The results are shown in Tables 2 to 4 and Figures 5 to 7, and Comparative Example 2 using isoprene synthase with the A527N mutation was compared with Comparative Example 1 using wild-type isoprene synthase. production was low. Comparative Example 3 using isoprene synthase having the A497N mutation produced less isoprene than Comparative Example 1 using wild-type isoprene synthase.

On the other hand, Examples 1 to 4 produced a larger amount of isoprene than Comparative Example 1.

Examples 5 to 7 had a higher production amount of isoprene than Comparative Example 4.

Examples 8 to 10 had a higher production amount of isoprene than Comparative Example 5.

The isoprene synthase of the present invention can be used to synthesize isoprene, which is a raw material for isoprene rubber and the like.

The isoprene synthase according to the present invention is an isoprene synthase consisting of an amino acid sequence having any one of the following characteristics (1) to (3).
(1) The amino acid sequence set forth in any one of SEQ ID NO: 39, SEQ ID NO: 43, or SEQ ID NO: 46 ,
(2) In the amino acid sequence set forth in any one of SEQ ID NO: 39, SEQ ID NO: 43, or SEQ ID NO: 46, one or more amino acids have been substituted, deleted, inserted, and/or added, and the above amino acid an amino acid sequence in which a polypeptide consisting of the sequence has the activity of producing isoprene using dimethylallyl diphosphate (DMAPP) as a substrate; and (3) an amino acid sequence of any one of SEQ ID NO : 39, SEQ ID NO: 43, or SEQ ID NO: 46. An amino acid sequence having 90% or more sequence identity with the above amino acid sequence, and in which a polypeptide consisting of the above amino acid sequence has an activity of producing isoprene using dimethylallyl diphosphate (DMAPP) as a substrate.

Claims (4)

An enzyme that synthesizes isoprene using dimethylallyl diphosphate (DMAPP) as a substrate,
An isoprene synthase in which the alanine closest to the 11th α-helix from the N-terminus is replaced with asparagine or aspartic acid in the loop structure connecting the 10th and 11th α-helices from the N-terminus of the wild-type amino acid sequence.
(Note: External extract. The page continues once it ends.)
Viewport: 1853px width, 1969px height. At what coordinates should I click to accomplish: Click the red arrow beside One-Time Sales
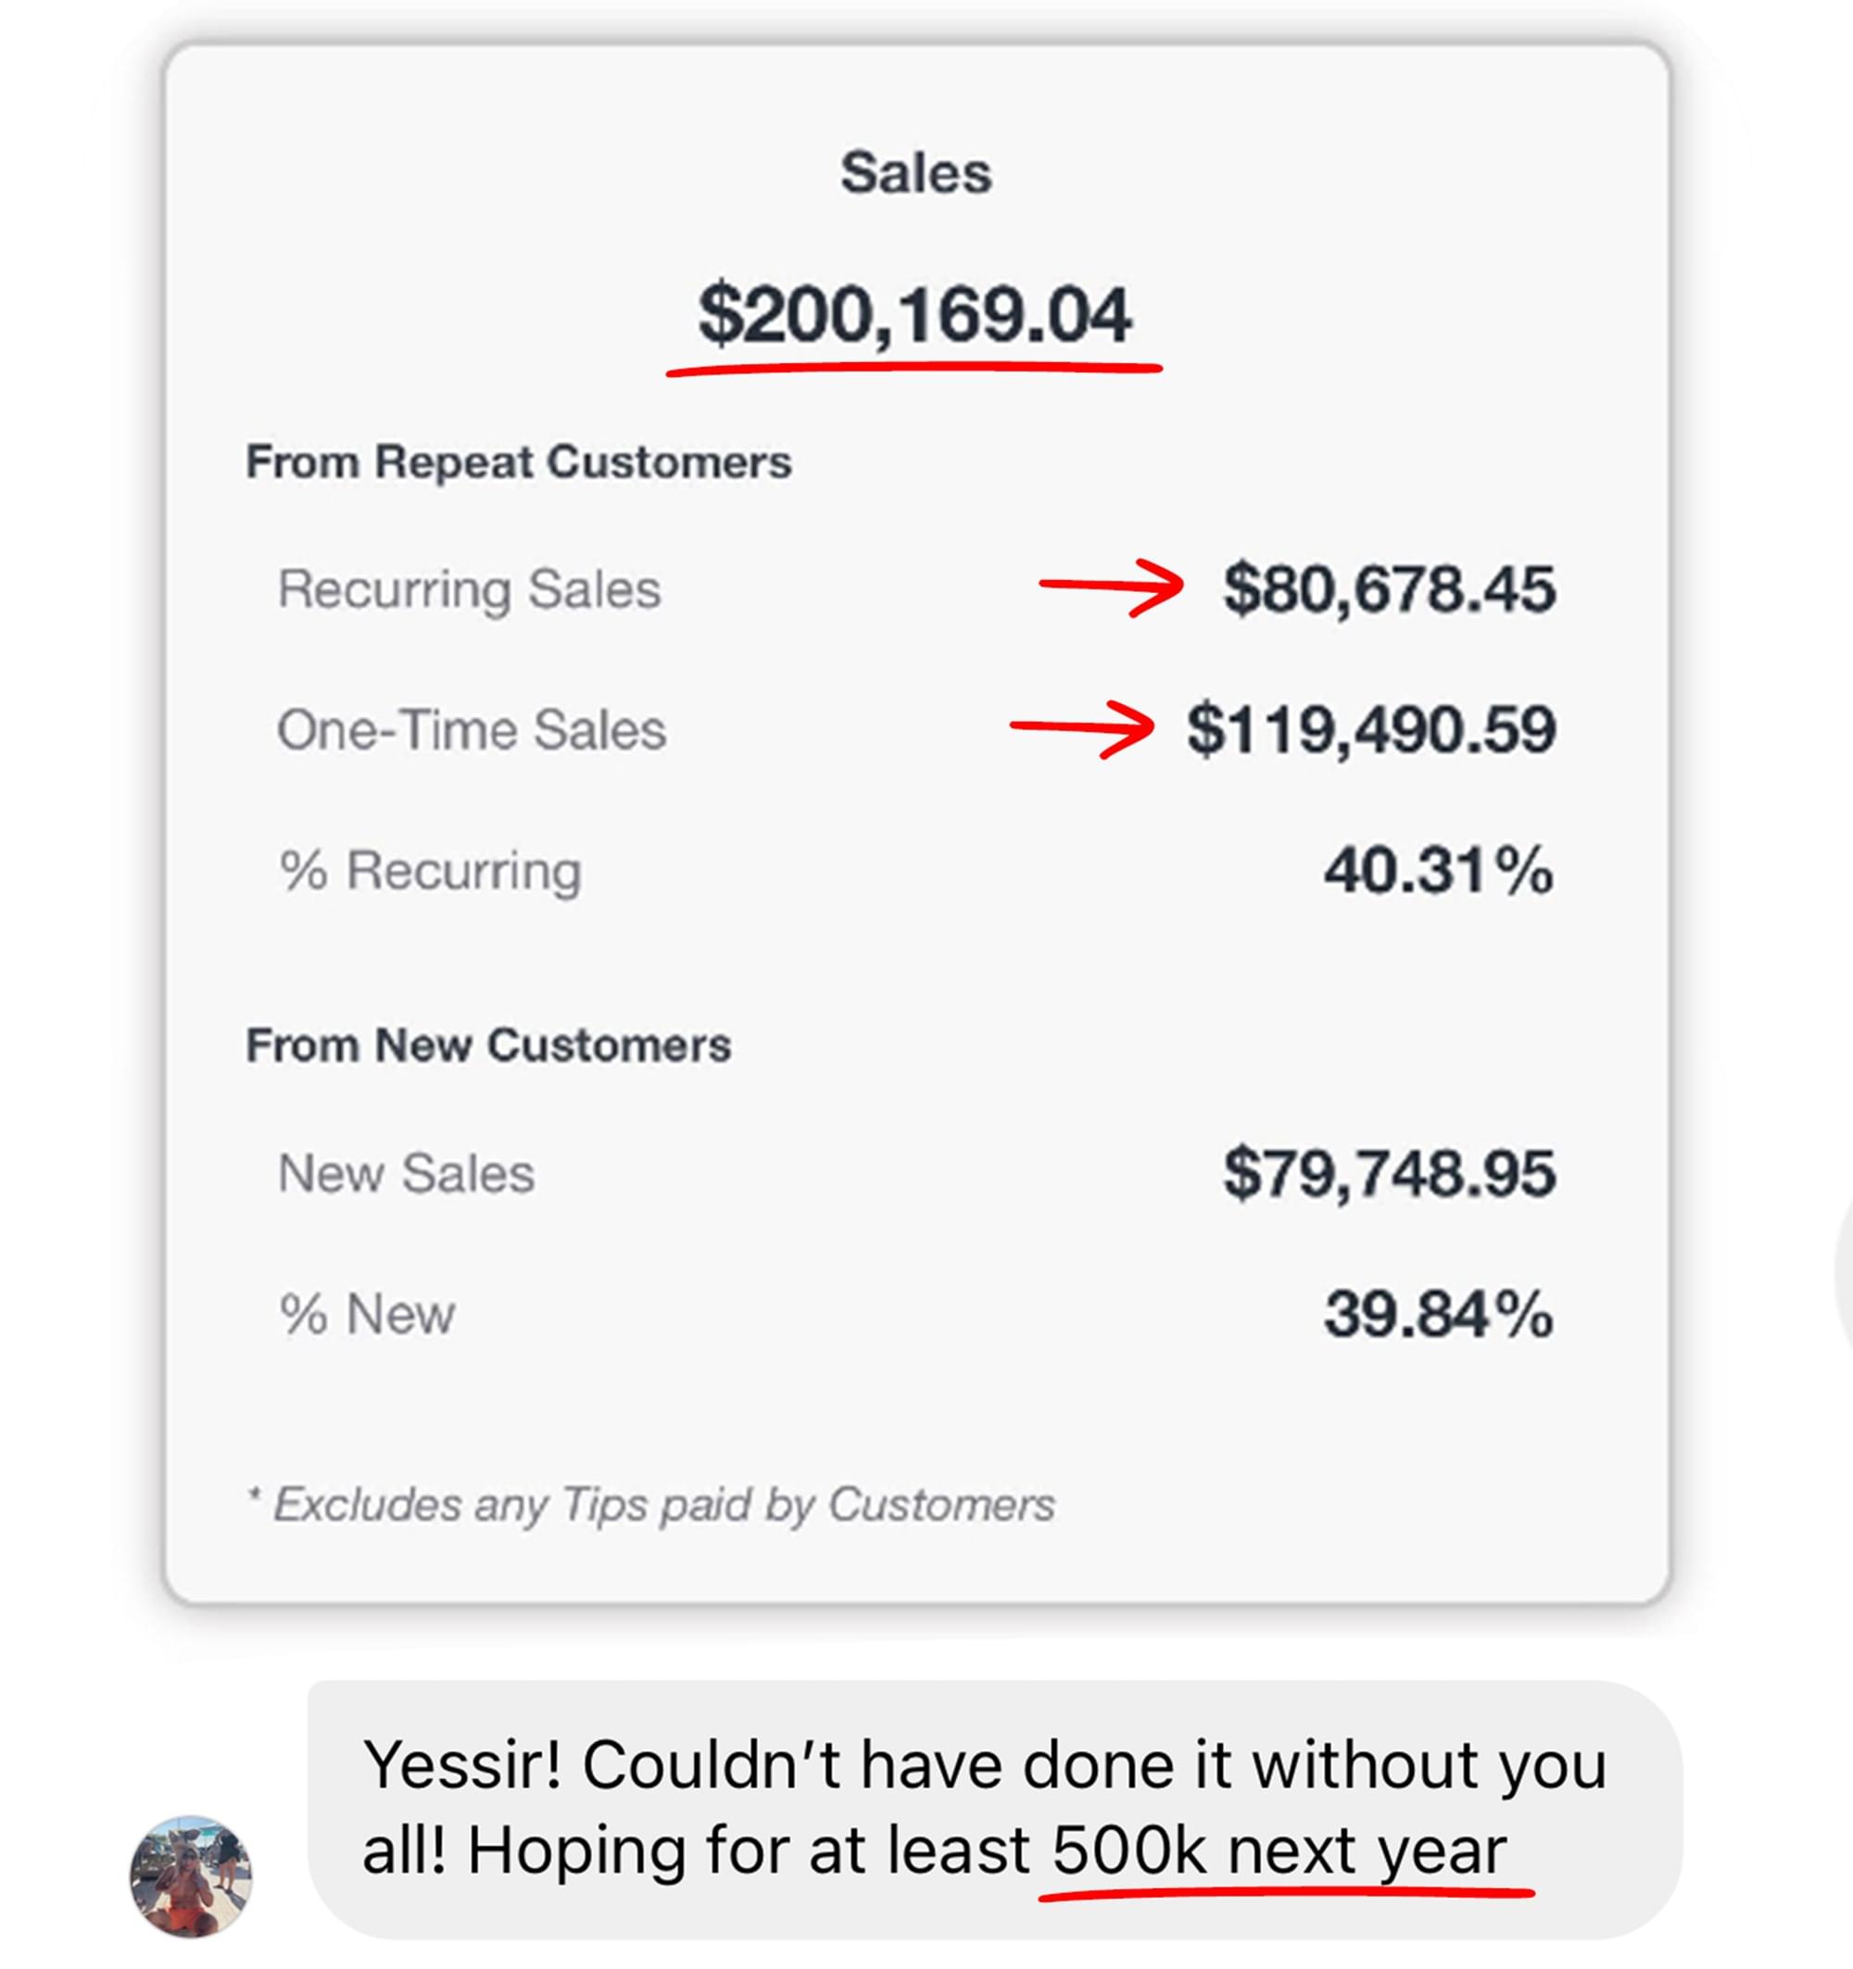point(1081,728)
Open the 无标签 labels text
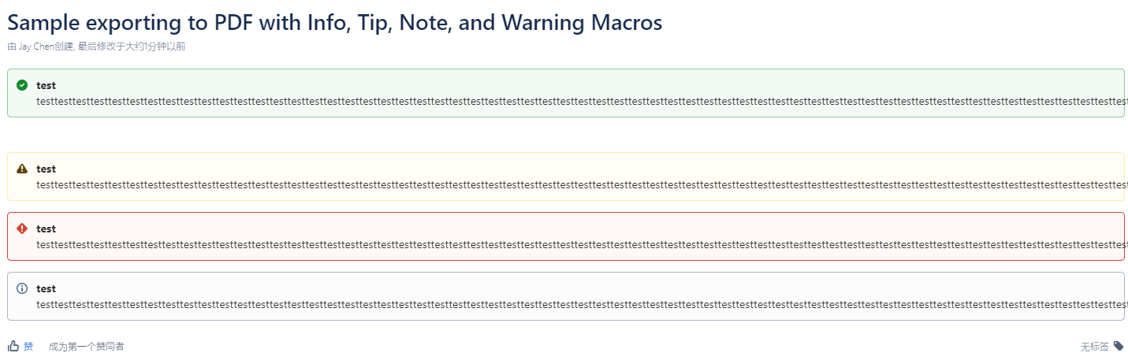Viewport: 1128px width, 364px height. 1095,347
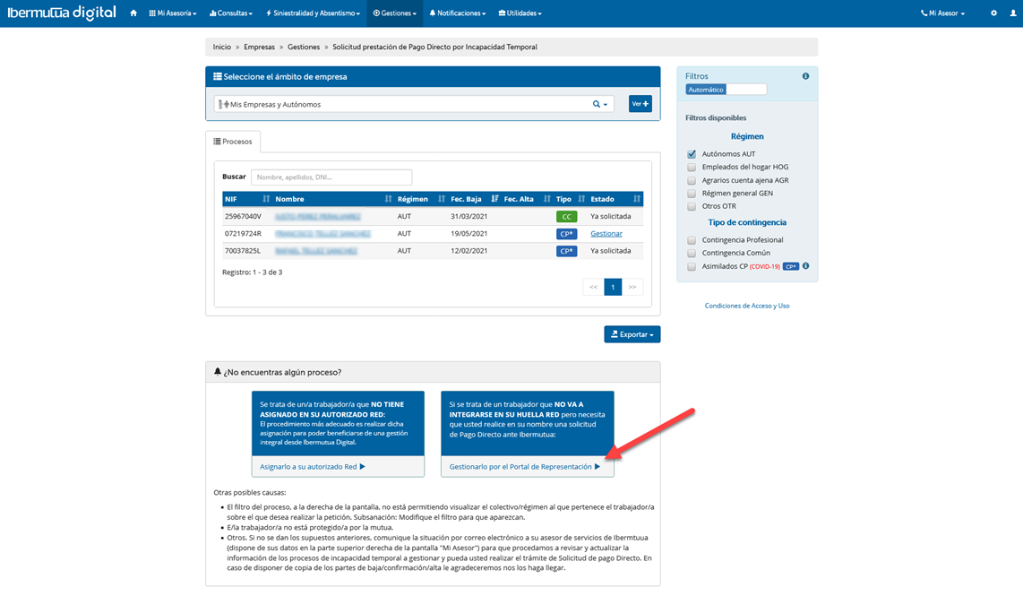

Furthermore, in the loop structure connecting the first and second α-helices from the C-terminus of the amino acid sequence, the alanine closest to the first α-helix from the C-terminus is replaced with asparagine or aspartic acid. Isoprene synthase. Isoprene synthase consisting of an amino acid sequence having any one of the following characteristics (1) to (3),
(1) the amino acid sequence set forth in any one of SEQ ID NOs: 37 to 46;
(2) In the amino acid sequence set forth in any one of SEQ ID NOs: 37 to 46, one or more amino acids have been substituted, deleted, inserted, and/or added, and the polypeptide consisting of the amino acid sequence is dimethylated. an amino acid sequence having the activity of producing isoprene using allyl diphosphate (DMAPP) as a substrate, and (3) having 90% or more sequence identity with any one of the amino acid sequences of SEQ ID NOs: 37 to 46, and An amino acid sequence in which a polypeptide consisting of an amino acid sequence has the activity of producing isoprene using dimethylallyl diphosphate (DMAPP) as a substrate. Mevalonic acid contains mevalonate phosphotransferase (MVK), phosphomevalonate phosphotransferase (PMVK), diphosphomevalonate decarboxylase (DMDC), isopentenyl diphosphate isomerase (IPI), and Claim 1 A method for producing isoprene, which comprises causing the isoprene synthase according to any one of items 3 to 3 to act.